📦

Understanding Perpetual Inventory System

May 27, 2025

Lecture Notes: Perpetual Inventory System

Introduction to Merchandise Inventory Costs

  • The lecture addresses how merchandise inventory costs are determined under a perpetual inventory system.
  • Previously learned formulas include:
    • Merchandise Inventory: Number of units on hand at year-end × unit cost = Ending merchandise inventory.
    • Cost of Goods Sold (COGS): Number of units sold × unit cost = Cost of goods sold.

Perpetual Inventory System

  • Companies use computerized systems to track inventory, backed by physical counts.
  • Example: Smart Touch Learning's records for August for tablet model TAB0503.

August Inventory Transactions

  • August 1: Beginning inventory - 2 units at $350 each.
  • August 5: Purchased 4 tablets at $350 each (total 6 units).
  • August 15: Sold 4 tablets (remaining 2 units in inventory).
  • August 26: Purchased 12 tablets at $350 (total 14 units).
  • August 31: Sold 10 tablets (remaining 4 units).

Cost Calculations

  • Ending Inventory (August): 4 units × $350 = $1,400.
  • COGS (August): 14 units × $350 = $4,900.

Changing Costs Scenario

  • Complications arise when costs change (e.g., increase over the month).
  • Need to assign unit costs using one of four methods:
    • Specific Identification Method
    • FIFO (First-In, First-Out) Method
    • LIFO (Last-In, First-Out) Method
    • Weighted Average Inventory Method

Inventory Costing Methods

Specific Identification Method

  • Tracks specific costs of each unit.
  • Suitable for unique items (e.g., cars, jewelry, real estate).
  • Not practical for identical inventory items.

Example

  • August Transactions:
    • Total purchases: 16 units at $6,000.
    • Total sales: 14 units at $5,200.
    • Ending inventory: 4 units at $1,500.
  • Requires specific costs identification when selling inventory.

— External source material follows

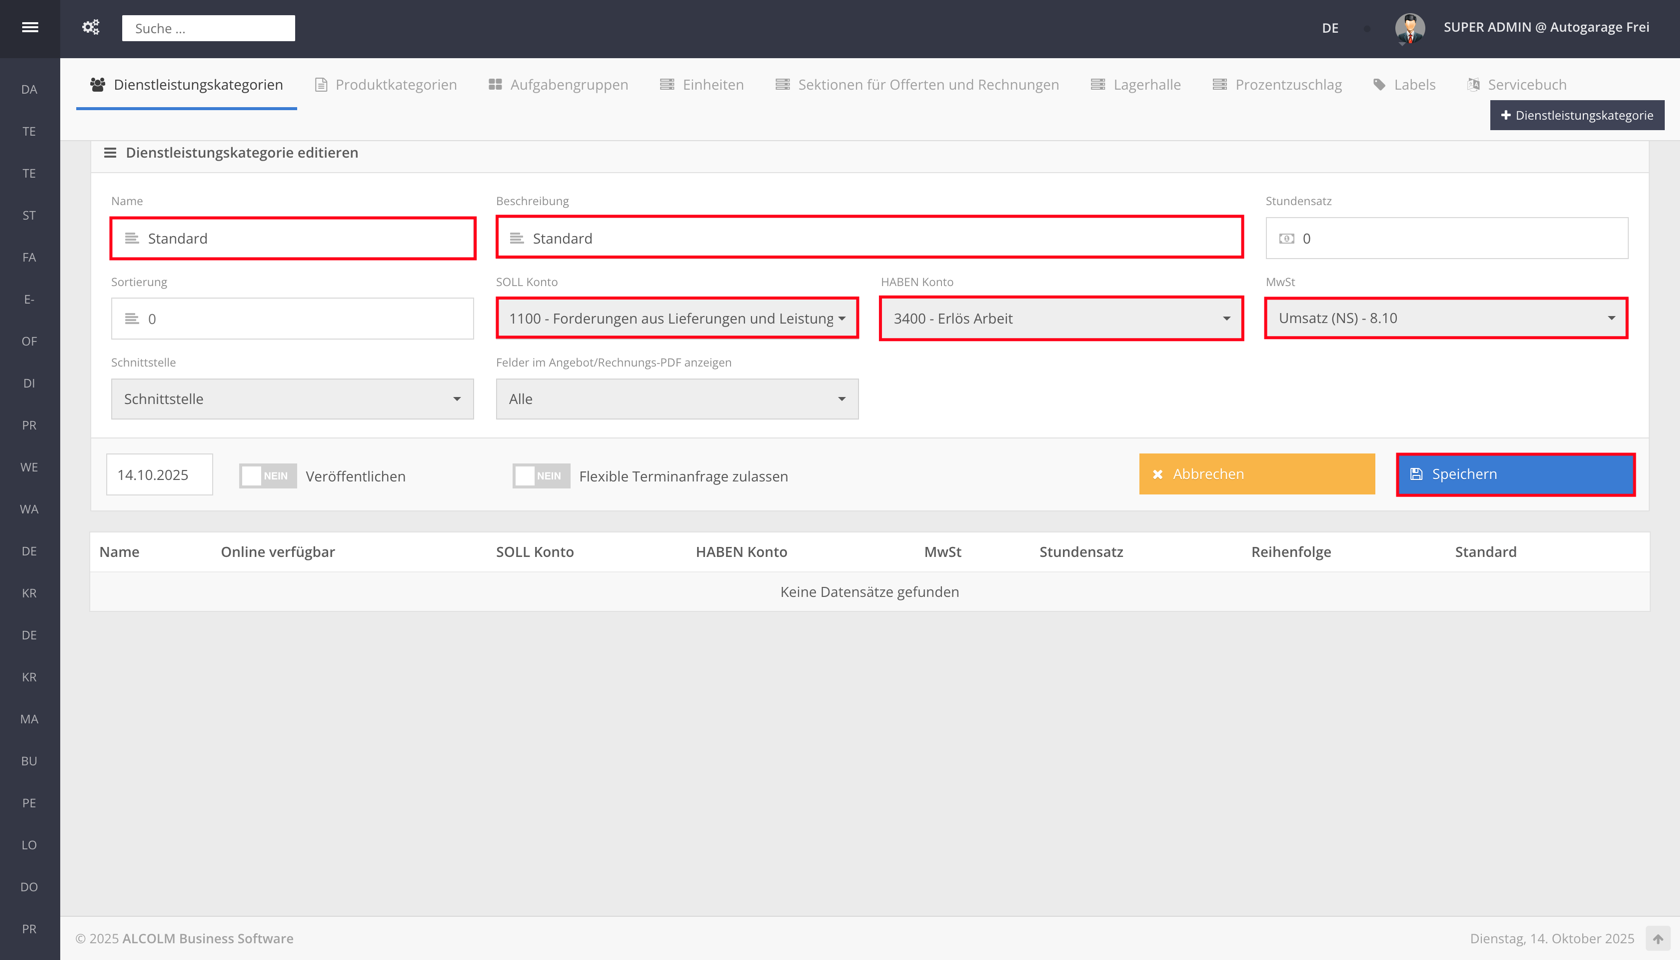This screenshot has width=1680, height=960.
Task: Open the WA item in left sidebar
Action: (29, 509)
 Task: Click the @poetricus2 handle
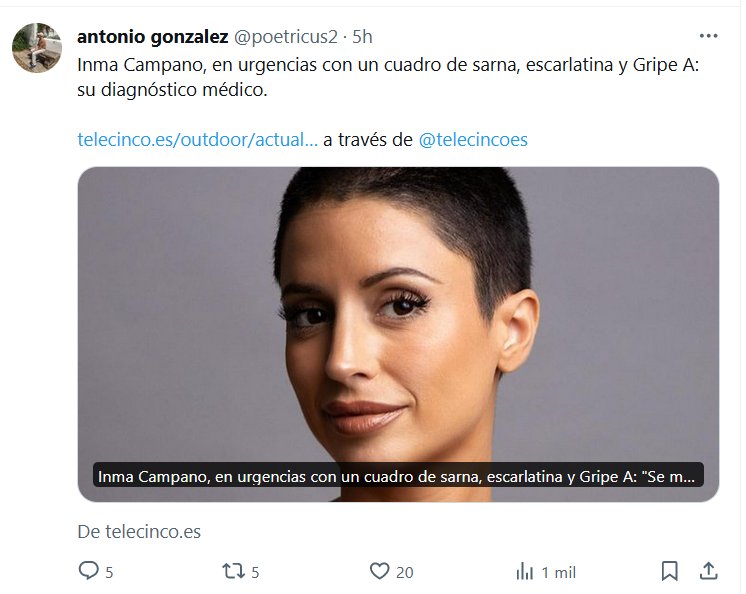285,37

FIFO (First-In, First-Out) Method

  • First costs into inventory are the first costs out.
  • Ending inventory based on most recent purchase costs.

Example

  • January/February Transactions:
    • January 1: 3 tablets at $300.
    • January 15: 3 tablets at $310.
    • February 8: 3 tablets at $320.
    • February 25: Sell 3 tablets.
  • August Transactions:
    • Total purchases: 16 units at $6,000.
    • Total sales: 14 units at $5,180.
    • Ending inventory: 4 units at $1,520.

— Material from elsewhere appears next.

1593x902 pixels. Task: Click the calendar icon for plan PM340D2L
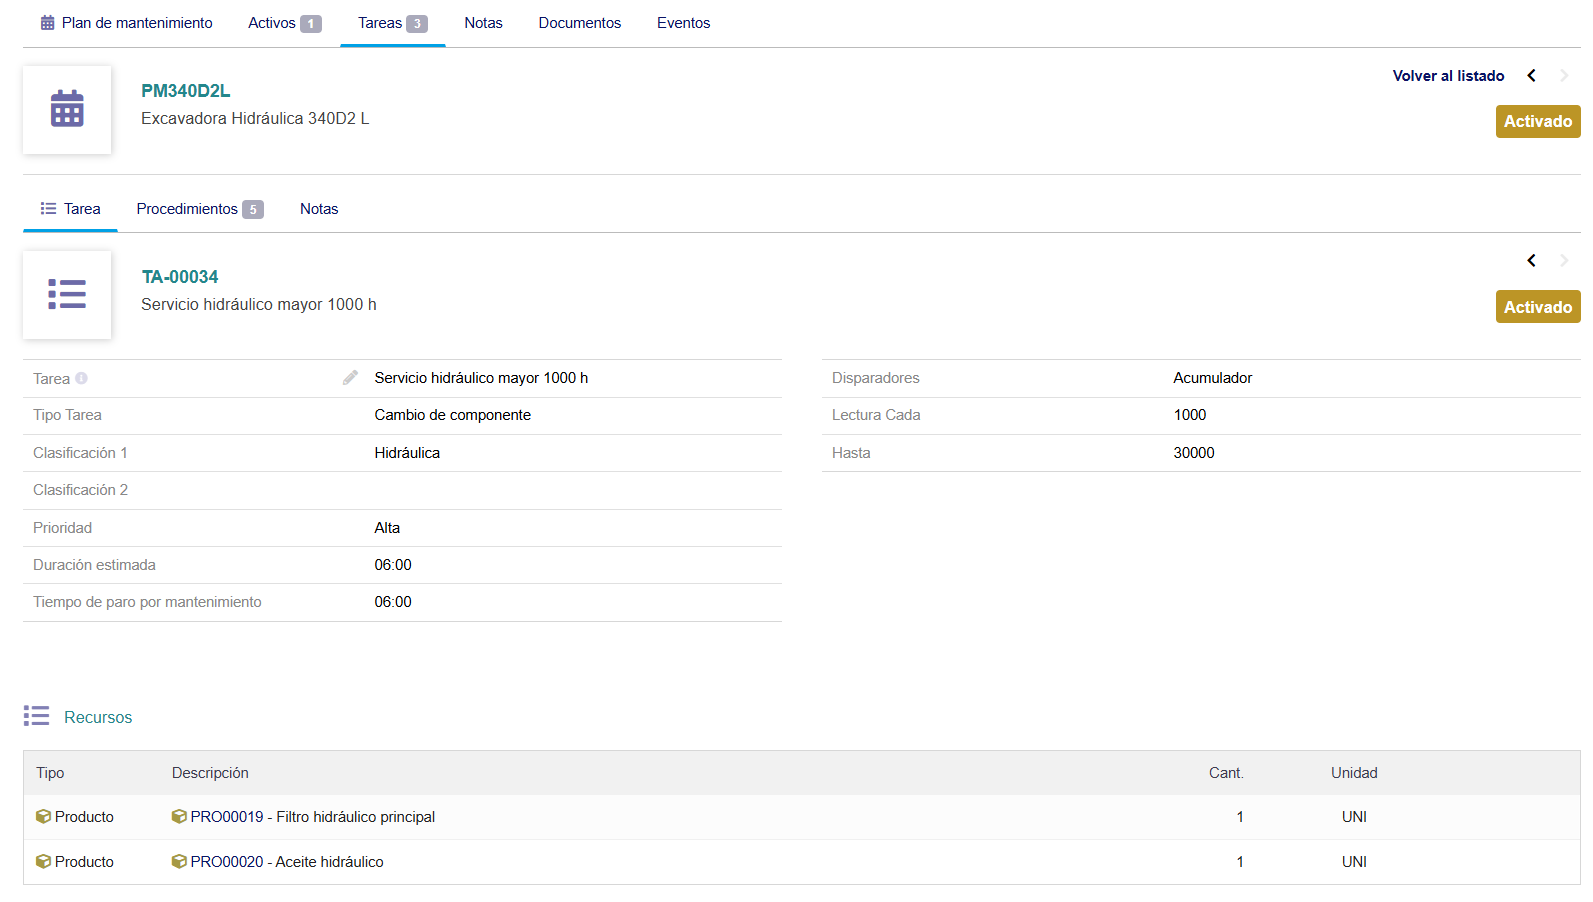point(67,109)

Cost of Goods Available for Sale

  • Sum of costs spent on inventory available for sale.
  • For August: 2 units at $350, 4 at $360, 12 at $380. Total = $6,700.
  • Formula: Ending Inventory + COGS = Cost of Goods Available for Sale.

Journal Entries under FIFO

  • Purchases (e.g., August 5): Merchandise Inventory debited, Accounts Payable credited.
  • Sales: Two entries—one to record sales revenue, another for COGS and inventory reduction.
  • Example: August 15 sale, $1,420 COGS, two entries for sale and COGS.

Conclusion

  • Next session will cover LIFO and Weighted Average methods.

These notes cover the perpetual inventory system methodology and provide examples using Smart Touch Learning's monthly transactions.